There’s something thrilling about splashing out on a wearable classic after a decade in which fashion trophies ruled. All hail the rise of wardrobing aka dressing for you.
We all have our rituals when it comes to the making of significant, bank balance-denting fashion purchases. There is the online shopping brigade, worshipping privately at their laptops, pining for the delivery man and consummating the relationship (with the new dress, not the delivery man) in the privacy of their bedroom. There are the impulse shoppers—the women who buy expensive sunglasses at the airport. Me, when I really want something? I visit a shop. I love the theatrics of boutique shopping: the flourish with which the ribboned bag is handed over, the conspiratorial smile you get from the doorman when you walk out swinging it.

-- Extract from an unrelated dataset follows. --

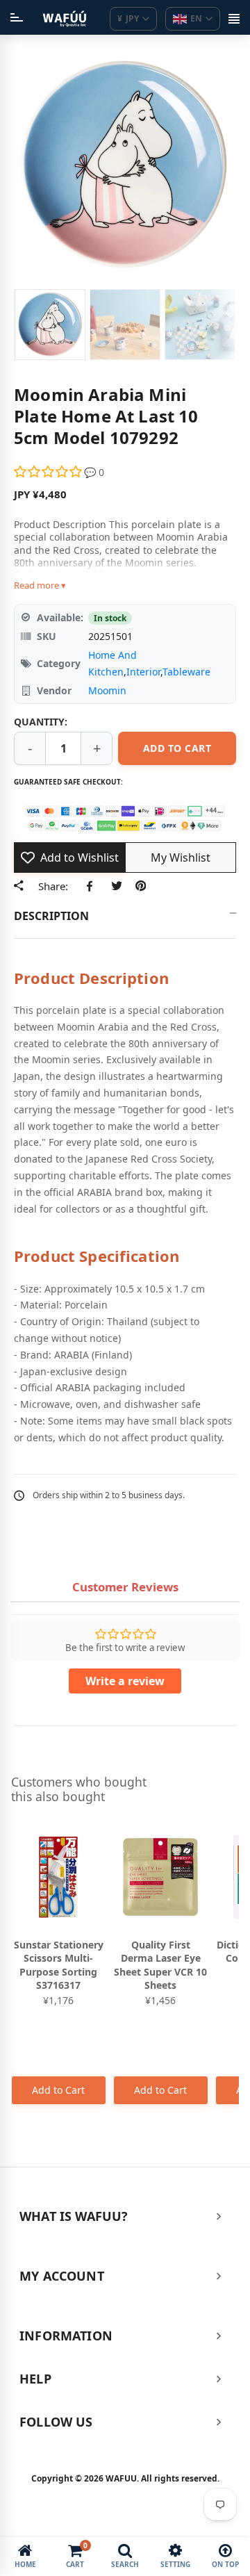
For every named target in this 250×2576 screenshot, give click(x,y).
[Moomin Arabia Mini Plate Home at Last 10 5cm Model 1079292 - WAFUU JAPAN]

My shopping ritual never changes, but the nature of what’s inside the bag has. Until recently, if I spent significant funds on a purchase then you could bet what nestled in the tissue paper was a delicate, precious, ornamental kind of purchase. The pintucked lace Christian Dior dress I bought for my 40th birthday, the Edie Parker clutch when I got a pay raise, the Sophia Webster sandals I just had to have because I couldn’t stop thinking about them. As exquisite as Fabergé eggs, all of them—and about as useful.
But this year, something changed. I came away from the Gucci show in Milan lusting not after the rainbow chiffon gown or the Canary coloured feathered coat, but the pancake-flat black loafers with an understated horse-bit chain. The night of the Balenciaga show, I went to sleep dreaming not of the cocktail-worthy Prince of Wales-check tailoring, but of the Green and-blue anoraks and red puffer jackets. Where once I bought fashion as if for a trophy cabinet, I now buy clothes for a real-life wardrobe.